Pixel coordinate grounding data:
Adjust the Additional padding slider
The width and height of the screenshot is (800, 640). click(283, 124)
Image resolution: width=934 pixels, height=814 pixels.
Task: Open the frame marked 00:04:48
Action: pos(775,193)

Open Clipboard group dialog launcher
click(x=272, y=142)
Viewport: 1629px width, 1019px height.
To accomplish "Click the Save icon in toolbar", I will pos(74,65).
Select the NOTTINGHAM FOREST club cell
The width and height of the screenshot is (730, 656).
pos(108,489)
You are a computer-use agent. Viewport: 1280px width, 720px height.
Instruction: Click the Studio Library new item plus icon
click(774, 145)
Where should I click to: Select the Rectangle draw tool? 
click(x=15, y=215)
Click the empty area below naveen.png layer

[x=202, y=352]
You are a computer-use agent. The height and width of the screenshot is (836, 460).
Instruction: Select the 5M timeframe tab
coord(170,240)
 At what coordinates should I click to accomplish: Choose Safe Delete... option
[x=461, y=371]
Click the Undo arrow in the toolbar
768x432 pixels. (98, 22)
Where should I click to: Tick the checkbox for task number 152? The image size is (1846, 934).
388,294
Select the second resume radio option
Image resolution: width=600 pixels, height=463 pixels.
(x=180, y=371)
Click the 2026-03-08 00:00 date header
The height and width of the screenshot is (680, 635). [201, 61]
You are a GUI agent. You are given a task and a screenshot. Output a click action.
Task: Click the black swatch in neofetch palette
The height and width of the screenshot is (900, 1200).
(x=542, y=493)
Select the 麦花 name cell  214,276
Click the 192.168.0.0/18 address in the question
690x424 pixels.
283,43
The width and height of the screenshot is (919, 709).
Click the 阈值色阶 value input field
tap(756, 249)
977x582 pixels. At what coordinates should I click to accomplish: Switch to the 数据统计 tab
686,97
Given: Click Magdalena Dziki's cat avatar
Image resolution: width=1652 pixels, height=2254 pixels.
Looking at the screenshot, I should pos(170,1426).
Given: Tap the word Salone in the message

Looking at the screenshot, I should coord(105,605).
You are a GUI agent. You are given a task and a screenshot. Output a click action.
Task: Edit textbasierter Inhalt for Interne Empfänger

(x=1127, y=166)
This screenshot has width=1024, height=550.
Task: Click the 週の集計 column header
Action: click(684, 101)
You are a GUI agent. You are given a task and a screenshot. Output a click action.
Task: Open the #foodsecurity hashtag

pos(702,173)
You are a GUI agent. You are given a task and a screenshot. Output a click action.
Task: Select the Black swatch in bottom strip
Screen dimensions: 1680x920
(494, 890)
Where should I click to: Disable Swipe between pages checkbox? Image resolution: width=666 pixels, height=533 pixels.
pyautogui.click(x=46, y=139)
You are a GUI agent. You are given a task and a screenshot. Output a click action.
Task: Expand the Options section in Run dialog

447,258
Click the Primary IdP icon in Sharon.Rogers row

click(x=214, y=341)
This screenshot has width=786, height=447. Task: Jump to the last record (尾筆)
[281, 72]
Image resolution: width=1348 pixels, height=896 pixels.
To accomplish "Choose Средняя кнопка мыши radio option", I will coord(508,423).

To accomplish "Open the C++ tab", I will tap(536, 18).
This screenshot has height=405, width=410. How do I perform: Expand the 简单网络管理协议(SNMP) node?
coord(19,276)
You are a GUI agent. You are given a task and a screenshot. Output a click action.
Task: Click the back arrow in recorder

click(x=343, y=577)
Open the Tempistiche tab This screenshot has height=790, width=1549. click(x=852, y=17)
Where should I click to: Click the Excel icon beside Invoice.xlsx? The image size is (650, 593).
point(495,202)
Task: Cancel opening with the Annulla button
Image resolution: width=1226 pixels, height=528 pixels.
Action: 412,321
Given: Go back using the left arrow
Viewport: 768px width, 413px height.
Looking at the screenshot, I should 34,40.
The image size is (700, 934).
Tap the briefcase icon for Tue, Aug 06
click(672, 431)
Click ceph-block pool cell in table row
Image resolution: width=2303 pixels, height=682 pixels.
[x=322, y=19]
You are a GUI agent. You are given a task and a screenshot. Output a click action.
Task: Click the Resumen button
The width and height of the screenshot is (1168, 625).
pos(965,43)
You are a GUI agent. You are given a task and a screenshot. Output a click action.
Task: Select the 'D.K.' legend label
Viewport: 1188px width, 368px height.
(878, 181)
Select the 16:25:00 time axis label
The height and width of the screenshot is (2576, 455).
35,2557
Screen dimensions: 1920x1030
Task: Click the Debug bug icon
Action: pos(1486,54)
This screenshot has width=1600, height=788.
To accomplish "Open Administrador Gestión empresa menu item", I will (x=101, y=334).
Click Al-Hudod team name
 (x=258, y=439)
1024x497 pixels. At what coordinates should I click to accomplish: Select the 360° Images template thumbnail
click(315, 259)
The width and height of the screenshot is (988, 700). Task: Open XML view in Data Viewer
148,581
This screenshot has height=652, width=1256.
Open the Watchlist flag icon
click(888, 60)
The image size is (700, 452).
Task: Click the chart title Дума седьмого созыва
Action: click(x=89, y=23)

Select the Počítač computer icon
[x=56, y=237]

WHAT IS REQUIRED:
List each line of the records that holds the string "button".

WRITTEN ANSWER:
Task: Cancel opening with the Annulla button
Task: Click the Resumen button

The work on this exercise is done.